In New York, not every crime requires criminal intent. Sometimes, people act so carelessly that their actions can be considered criminal, even when they never intended to cause harm. This is one characteristic of the reckless endangerment laws that govern behaviour in the Bronx and throughout New York State.
A Deeper Look at the Reckless Endangerment Laws of New York
There are two distinctions under the reckless endangerment laws in the state of New York, which carry separate sentencing guidelines. The distinction is based on the defendant’s actions and the severity of the risk of harm.
Reckless endangerment in the second degree occurs when an individual engages in any activity that creates “a substantial risk of serious harm” to others. The law doesn’t require that harm is resulted, but only that the risk is possible. Endangering the safety of another is all that’s required to establish a case for second degree reckless endangerment.
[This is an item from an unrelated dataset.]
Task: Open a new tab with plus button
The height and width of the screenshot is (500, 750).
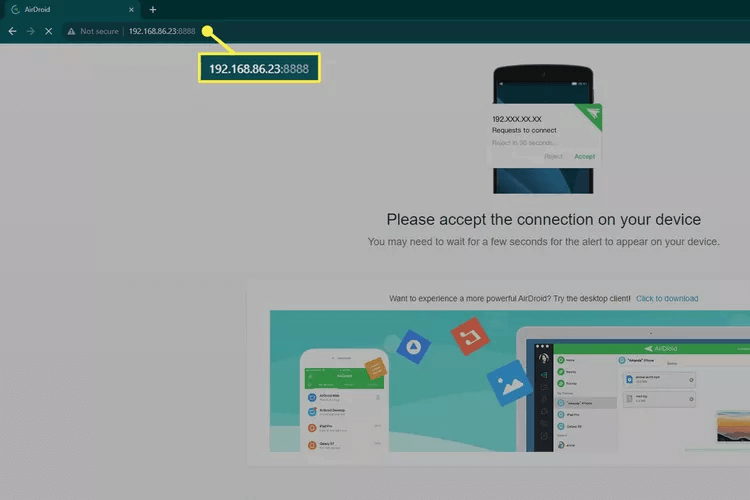Action: [x=153, y=9]
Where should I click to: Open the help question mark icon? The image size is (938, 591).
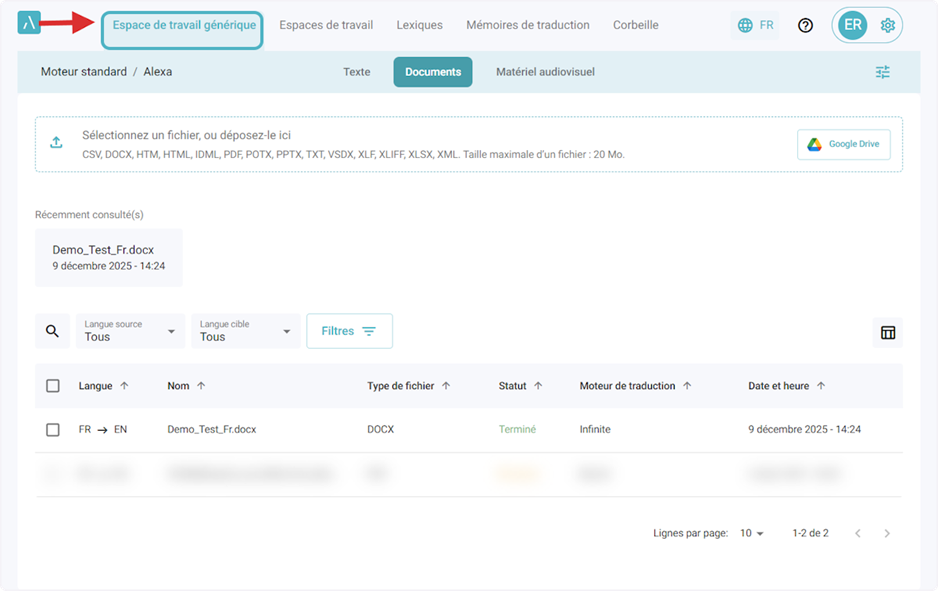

As a class A misdemeanor, New York courts can subject a convicted defendant to up to one year in jail. They also have the option of sentencing the individual to three years of probation, instead. The difference may depend on the judge and on the specific circumstances of the case. There’s also a monetary fine that may be imposed. According to the state’s penal code, the court has the choice of imposing a fine of up to $1,000 or they may request a fine that’s as much as double the gain the defendant received in connection to the criminal activity.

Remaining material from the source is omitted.